EXERCISE INSTRUCTIONS -> Reproduce the following listing verbatim, in its entirety and in the original order, changing no character.

DATA FOR THIS TASK ->
☆ ☆ ☆
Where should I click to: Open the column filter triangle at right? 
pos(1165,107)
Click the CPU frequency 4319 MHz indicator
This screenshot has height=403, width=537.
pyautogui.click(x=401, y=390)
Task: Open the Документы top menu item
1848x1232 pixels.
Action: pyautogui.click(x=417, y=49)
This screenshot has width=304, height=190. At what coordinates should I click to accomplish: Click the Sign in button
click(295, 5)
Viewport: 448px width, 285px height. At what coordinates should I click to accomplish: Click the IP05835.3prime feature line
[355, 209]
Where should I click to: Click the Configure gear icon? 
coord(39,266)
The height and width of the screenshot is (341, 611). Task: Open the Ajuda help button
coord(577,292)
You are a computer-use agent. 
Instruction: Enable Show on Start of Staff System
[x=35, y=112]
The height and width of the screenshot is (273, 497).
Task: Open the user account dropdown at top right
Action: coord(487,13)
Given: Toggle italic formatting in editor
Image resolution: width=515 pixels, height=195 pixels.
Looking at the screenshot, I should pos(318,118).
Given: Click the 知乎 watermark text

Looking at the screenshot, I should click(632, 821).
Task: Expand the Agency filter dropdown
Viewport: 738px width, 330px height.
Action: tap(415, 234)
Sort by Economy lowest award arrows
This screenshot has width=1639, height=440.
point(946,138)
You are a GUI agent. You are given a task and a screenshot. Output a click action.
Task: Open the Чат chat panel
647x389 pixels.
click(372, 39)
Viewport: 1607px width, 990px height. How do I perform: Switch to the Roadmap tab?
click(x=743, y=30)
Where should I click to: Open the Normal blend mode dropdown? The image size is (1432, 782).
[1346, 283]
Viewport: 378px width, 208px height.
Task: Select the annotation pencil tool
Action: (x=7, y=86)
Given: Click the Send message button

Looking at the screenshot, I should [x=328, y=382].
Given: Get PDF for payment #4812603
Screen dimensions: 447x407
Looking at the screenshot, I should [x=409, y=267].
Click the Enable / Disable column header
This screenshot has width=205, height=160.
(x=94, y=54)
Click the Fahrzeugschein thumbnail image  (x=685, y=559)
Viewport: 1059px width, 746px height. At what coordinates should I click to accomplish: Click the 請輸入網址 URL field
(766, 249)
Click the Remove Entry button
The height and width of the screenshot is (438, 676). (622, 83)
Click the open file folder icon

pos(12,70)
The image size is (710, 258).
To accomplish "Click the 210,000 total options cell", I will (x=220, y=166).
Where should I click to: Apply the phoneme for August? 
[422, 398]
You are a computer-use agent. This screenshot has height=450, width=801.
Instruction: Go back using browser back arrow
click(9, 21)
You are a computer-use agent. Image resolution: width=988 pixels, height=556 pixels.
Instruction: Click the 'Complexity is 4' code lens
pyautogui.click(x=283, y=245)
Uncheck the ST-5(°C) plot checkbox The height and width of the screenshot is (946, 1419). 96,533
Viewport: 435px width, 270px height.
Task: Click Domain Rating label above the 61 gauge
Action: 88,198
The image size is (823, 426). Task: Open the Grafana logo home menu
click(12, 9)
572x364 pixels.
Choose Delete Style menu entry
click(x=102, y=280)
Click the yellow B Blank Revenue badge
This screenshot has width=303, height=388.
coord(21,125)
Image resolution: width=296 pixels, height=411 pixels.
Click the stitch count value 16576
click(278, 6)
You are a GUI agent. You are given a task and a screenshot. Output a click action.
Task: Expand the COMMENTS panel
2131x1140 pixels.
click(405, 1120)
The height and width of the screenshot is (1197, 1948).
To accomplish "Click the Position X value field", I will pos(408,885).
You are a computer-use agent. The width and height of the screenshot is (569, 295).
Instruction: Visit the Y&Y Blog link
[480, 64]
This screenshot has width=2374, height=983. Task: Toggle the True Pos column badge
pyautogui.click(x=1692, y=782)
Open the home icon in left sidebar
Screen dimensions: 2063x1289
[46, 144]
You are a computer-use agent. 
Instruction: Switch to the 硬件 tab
☆ ☆ ☆
CORRECT RESULT ->
Where should I click to: Open the column filter triangle at right? 
pos(1165,107)
Click the CPU frequency 4319 MHz indicator
This screenshot has height=403, width=537.
pyautogui.click(x=401, y=390)
Task: Open the Документы top menu item
1848x1232 pixels.
Action: pyautogui.click(x=417, y=49)
This screenshot has width=304, height=190. At what coordinates should I click to accomplish: Click the Sign in button
click(295, 5)
Viewport: 448px width, 285px height. At what coordinates should I click to accomplish: Click the IP05835.3prime feature line
[355, 209]
Where should I click to: Click the Configure gear icon? 
coord(39,266)
The height and width of the screenshot is (341, 611). Task: Open the Ajuda help button
coord(577,292)
You are a computer-use agent. 
Instruction: Enable Show on Start of Staff System
[x=35, y=112]
The height and width of the screenshot is (273, 497).
Task: Open the user account dropdown at top right
Action: coord(487,13)
Given: Toggle italic formatting in editor
Image resolution: width=515 pixels, height=195 pixels.
Looking at the screenshot, I should pos(318,118).
Given: Click the 知乎 watermark text

Looking at the screenshot, I should click(632, 821).
Task: Expand the Agency filter dropdown
Viewport: 738px width, 330px height.
Action: tap(415, 234)
Sort by Economy lowest award arrows
This screenshot has width=1639, height=440.
point(946,138)
You are a GUI agent. You are given a task and a screenshot. Output a click action.
Task: Open the Чат chat panel
647x389 pixels.
click(372, 39)
Viewport: 1607px width, 990px height. How do I perform: Switch to the Roadmap tab?
click(x=743, y=30)
Where should I click to: Open the Normal blend mode dropdown? The image size is (1432, 782).
[1346, 283]
Viewport: 378px width, 208px height.
Task: Select the annotation pencil tool
Action: (x=7, y=86)
Given: Click the Send message button

Looking at the screenshot, I should [x=328, y=382].
Given: Get PDF for payment #4812603
Screen dimensions: 447x407
Looking at the screenshot, I should [x=409, y=267].
Click the Enable / Disable column header
This screenshot has width=205, height=160.
(x=94, y=54)
Click the Fahrzeugschein thumbnail image  (x=685, y=559)
Viewport: 1059px width, 746px height. At what coordinates should I click to accomplish: Click the 請輸入網址 URL field
(766, 249)
Click the Remove Entry button
The height and width of the screenshot is (438, 676). (622, 83)
Click the open file folder icon

pos(12,70)
The image size is (710, 258).
To accomplish "Click the 210,000 total options cell", I will (x=220, y=166).
Where should I click to: Apply the phoneme for August? 
[422, 398]
You are a computer-use agent. This screenshot has height=450, width=801.
Instruction: Go back using browser back arrow
click(9, 21)
You are a computer-use agent. Image resolution: width=988 pixels, height=556 pixels.
Instruction: Click the 'Complexity is 4' code lens
pyautogui.click(x=283, y=245)
Uncheck the ST-5(°C) plot checkbox The height and width of the screenshot is (946, 1419). 96,533
Viewport: 435px width, 270px height.
Task: Click Domain Rating label above the 61 gauge
Action: 88,198
The image size is (823, 426). Task: Open the Grafana logo home menu
click(12, 9)
572x364 pixels.
Choose Delete Style menu entry
click(x=102, y=280)
Click the yellow B Blank Revenue badge
This screenshot has width=303, height=388.
coord(21,125)
Image resolution: width=296 pixels, height=411 pixels.
Click the stitch count value 16576
click(278, 6)
You are a GUI agent. You are given a task and a screenshot. Output a click action.
Task: Expand the COMMENTS panel
2131x1140 pixels.
click(405, 1120)
The height and width of the screenshot is (1197, 1948).
To accomplish "Click the Position X value field", I will pos(408,885).
You are a computer-use agent. The width and height of the screenshot is (569, 295).
Instruction: Visit the Y&Y Blog link
[480, 64]
This screenshot has width=2374, height=983. Task: Toggle the True Pos column badge
pyautogui.click(x=1692, y=782)
Open the home icon in left sidebar
Screen dimensions: 2063x1289
[46, 144]
You are a computer-use agent. 
Instruction: Switch to the 硬件 tab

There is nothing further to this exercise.